Wednesday, January 28, 2004

LOLONGANKU

Aku gemetar disuatu pagi , meratap, melolong, didanau yang kau namakan serambi harapan
Tanganku menggapai tapi tetap arus menenggelamkanku perlahan lahan
dan ketika tubuhku mati , remuk dipusaran air , sukmaku justru terbang mengitari malam, menghampiri lolongan lolonganku yang tercecer tak terpunguti.
Dan menaburkan bunga di serambi serambi itu , danau yang merah oleh darahku.
Air yang tak surut oleh waktu , gemuruh yang mengantar gelombang,serupa bias kemuning disenja yang muram.
Dan jasad membentuk renik renik , bahkan ada yang menjelma sebagai permata ,meski tenggelam di pasir , cahayanya sampai di pintu surga, rupanya terpa sinar surya menyampaikan kerlipnya.
Dan jika tanganmu yang kokoh memungutnya, tiba tiba saja ia berubah lagi menjadi lolongan panjang.
Entah mengapa hatimupun teriris dan mendesah perlahan.
Menggenggamnya dan meletakkan disudut ruangan , berharap suatu saat berubah menjadi sepotong nyanyian.

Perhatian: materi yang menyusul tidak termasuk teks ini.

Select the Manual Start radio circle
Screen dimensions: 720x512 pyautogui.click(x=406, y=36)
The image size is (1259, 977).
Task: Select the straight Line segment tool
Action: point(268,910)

Ketika sarang laba laba dan debu mengurungnya lolongan itu tak ubahnya seperti batu candi yang belum tergali.
Reliefnya menyimpan berbagai cerita , namun retak oleh debur ombakku sendiri. Ya, lolonganku masih menyimpan debur ombak yang pertama kali menghempaskannya ketengah danau itu.
Telaga yang berombak kini masih terlihat merah oleh darah dan sukma yang terus bergentayangan masih berputar putar diatas gelombang .
Mencari dimana genggammu pernah menyimpan lolonganku yang hilang.
Mungkin juga kau telah lupa dimana kau menaruhnya.
Lalu mengapa kau menunggu termangu , bilakah lolongan itu menjelma nyanyian , jika tak kau basuh dan belai sayatan sayatannya.
Danau masih terbentang luas, tanah lapang bagi penantian .
Serigala yang terluka masih melolong panjang merindukan rembulan malam.